Long ago I realized a very important truth about the work I do, as the CEO of a link building firm: most people have no idea what link building is.
I don't mean only the average Joe, either. Tech savvy people, people interested in the power of the internet, often don’t understand link building, the importance of links, or the nuances therein. Even people that do know about link building often have only a superficial understanding.
Not long after my brother Zach and I started a link building firm I began speaking at SEO and marketing conferences all across North America. It’s exceedingly normal for me to hear the question “what is link building?” at least once per trip.
With this post I aim to explain link building in an honest, straight forward fashion that will not only educate, but enlighten. I’ll go beyond a surface explanation and take a look at the nuts and bolts of link building.
This will be a long read, but if you’re looking for a straightforward definition, never fear – that’s what I’ll lead with.
What I’m going to cover:
The What: Link building is creating a link between one website and another.
The Why: Google search’s core is based around links, therefore the more links you have from relevant and authoritative websites, the better your website will do in search.
The How: Using diverse proven strategies to convince another website owner it is in their, or their visitor’s, best interest to provide a link to a specific website.
The When: Link building largely gained popularity with the rise of Google, and is still vital to SEO today.
The Who: SEOs and website owners working to increase traffic to their site through Google.
Link building is a very niche industry, part of SEO (Search Engine Optimization). SEO is vital to websites’ performance in search engines such as Google and Bing, which direct much of the internet’s traffic.
In the simplest terms, link building is the process of creating a link from one website to another website.
Link builders work to convince other site owners to link to their website, or a client’s website, in a manner useful to their SEO efforts.
A link is online code that will carry you from the current page you’re on to another webpage, by clicking it.
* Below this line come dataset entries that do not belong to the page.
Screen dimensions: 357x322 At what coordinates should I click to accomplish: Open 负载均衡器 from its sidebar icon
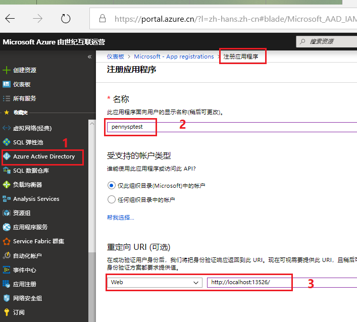7,185
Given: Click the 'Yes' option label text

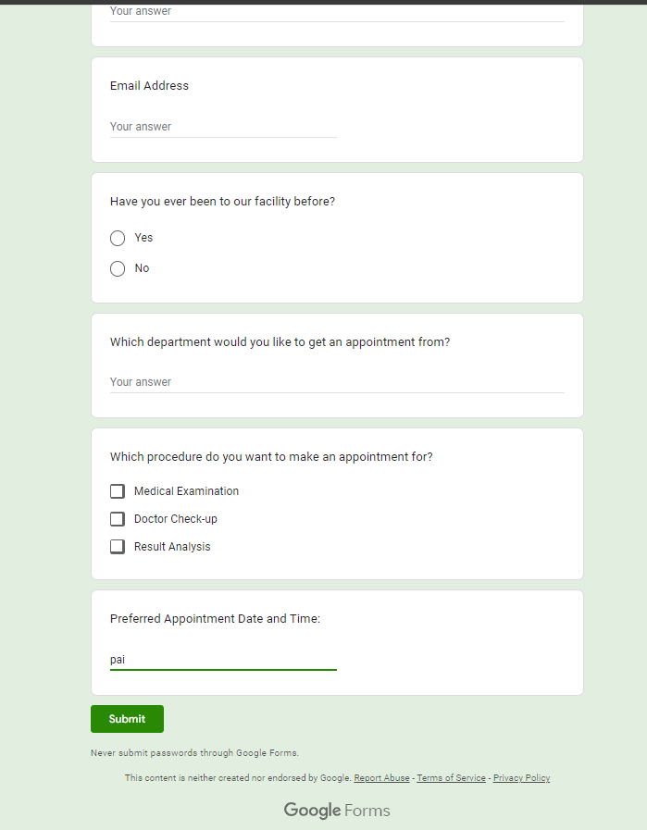Looking at the screenshot, I should pyautogui.click(x=143, y=238).
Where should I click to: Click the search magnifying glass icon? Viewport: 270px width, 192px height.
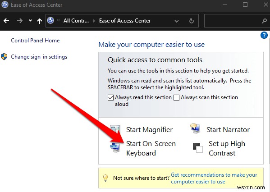(x=264, y=21)
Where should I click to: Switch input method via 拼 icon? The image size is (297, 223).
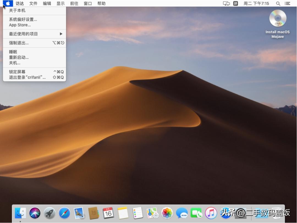tap(235, 4)
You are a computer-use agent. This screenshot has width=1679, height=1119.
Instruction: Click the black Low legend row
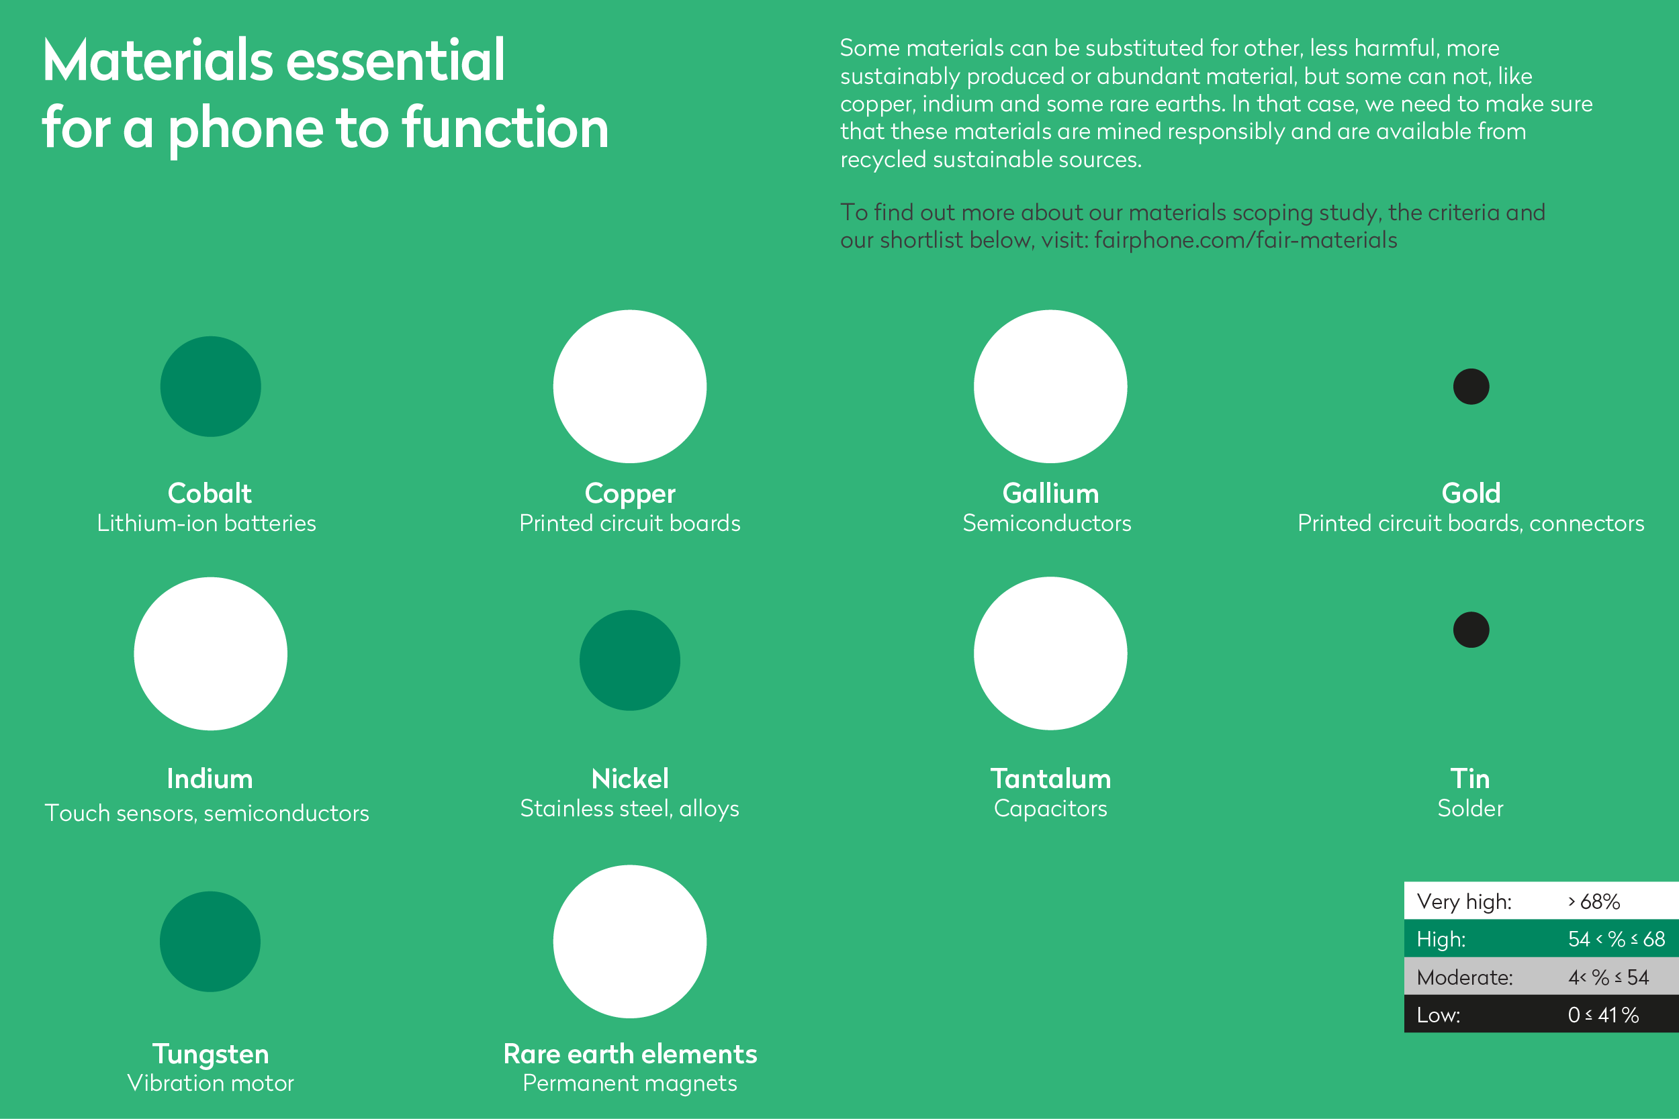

There are several different methods of linking:
That’s link building – actively working to secure links from one website to another.
International companies, Fortune 500 brands, Mom & Pop Shops, and even other SEOs hire Page One Power to build links from relevant, authoritative sites to their (or their client’s) website and pages.
Why on Earth would all these companies be interested in link building? One word: Google.
Links are important on the internet for two reasons:
- Google considers a link a ‘vote of confidence’ from one website to another.
- Links can send traffic from one website to another.
For link building, we’re primarily concerned with Google search. They direct a healthy portion of the web’s traffic, and therefore represent a serious opportunity for websites aiming to increase their traffic.
Traffic flowing through the actual link (called referral traffic) makes us happy as well, though it’s secondary to our first consideration, Google. Referral traffic is also an important indicator of a strong link.
That’s the short explanation. Here comes the longer one.
Google’s entire search engine was based upon treating links as a vote of confidence. The more links a website has from other websites, the more influential Google considers them. The more influential Google considers a website, the more important their links are.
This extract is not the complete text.